DWQA QuestionsCategory: KarmaA viewer asks: “My son had a bout with croup but recovered. Why is he now having low-grade fevers? Is this something that is contagious?”
Nicola Staff asked 2 years ago
This is a karmic imprint, you can also describe as a trauma imprint, from his recent illness. This requires some further healing yet and the way his body is interpreting the trauma memory of his recent illness is causing it to recapitulate symptoms of infection. So it is confusing the past with the present, and in the energetic flow of things in the body the presence of this dramatic encounter with illness gets noticed. This is not simply dismissed as a relic of prior experience but a continued presence of a foreign invading onslaught, and this triggers some aspects of an immune response causing fever as a symptom. The appearance of elevated body temperature, called a fever, is a normal self-defense strategy by the physical body because some organisms are more readily killed and eliminated when there is a higher body temperature for a time.
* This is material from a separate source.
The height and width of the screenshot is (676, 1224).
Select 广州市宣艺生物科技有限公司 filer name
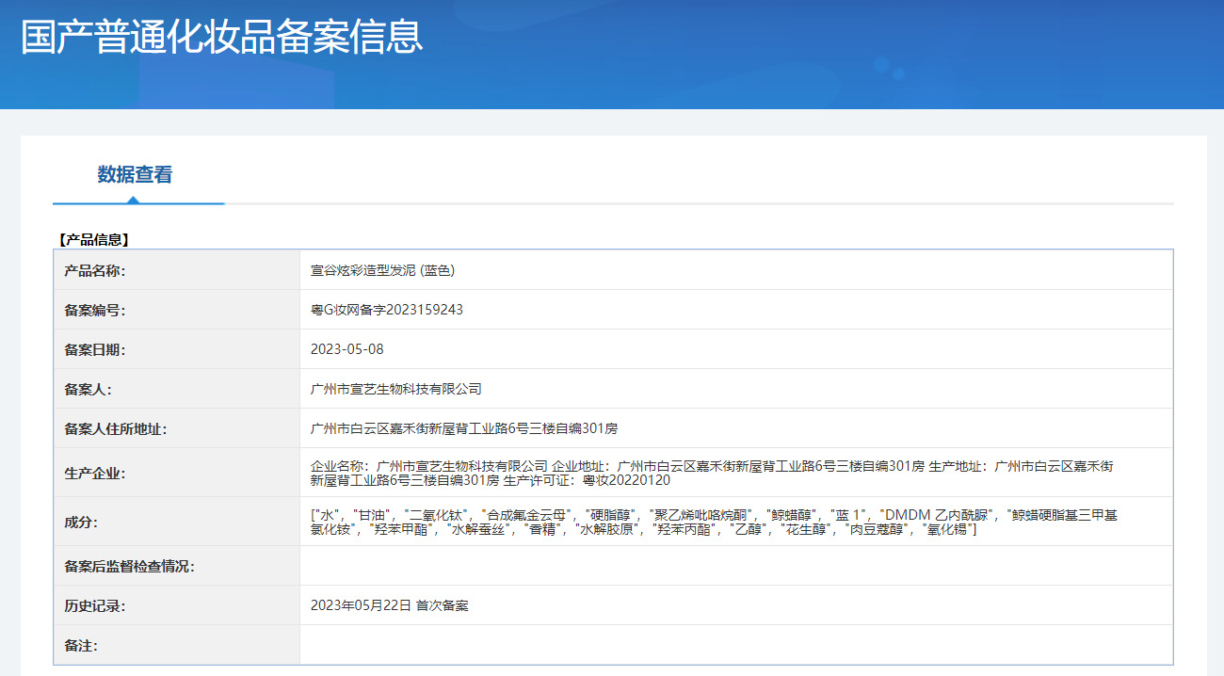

So there are robust mechanisms to trigger that happening quickly when microbes are present and begin to multiply. That begins with an immune recognition something is out of balance and when interpreted as a foreign intruder will go into action to start a battle with whatever that stimulus is, to get things rolling. In this case, it is a memory of trauma and what was out of alignment during that illness, maintained as a memory of the bodily changes, and as such, it can be mistaken by the immune system as a return event, that the invaders are back again and there needs to be another battle mounted for self-defense. This was not harmful and will fade in time because it is not productive. Being a re-expression of the trauma memory, it is not contagious and will not be harmful to your son, but an inconvenience and then annoyance for him, of course. Additional work with the LHP will be helpful because it does address problems lodged within cellular memory, and that is what is causing the renewed fever.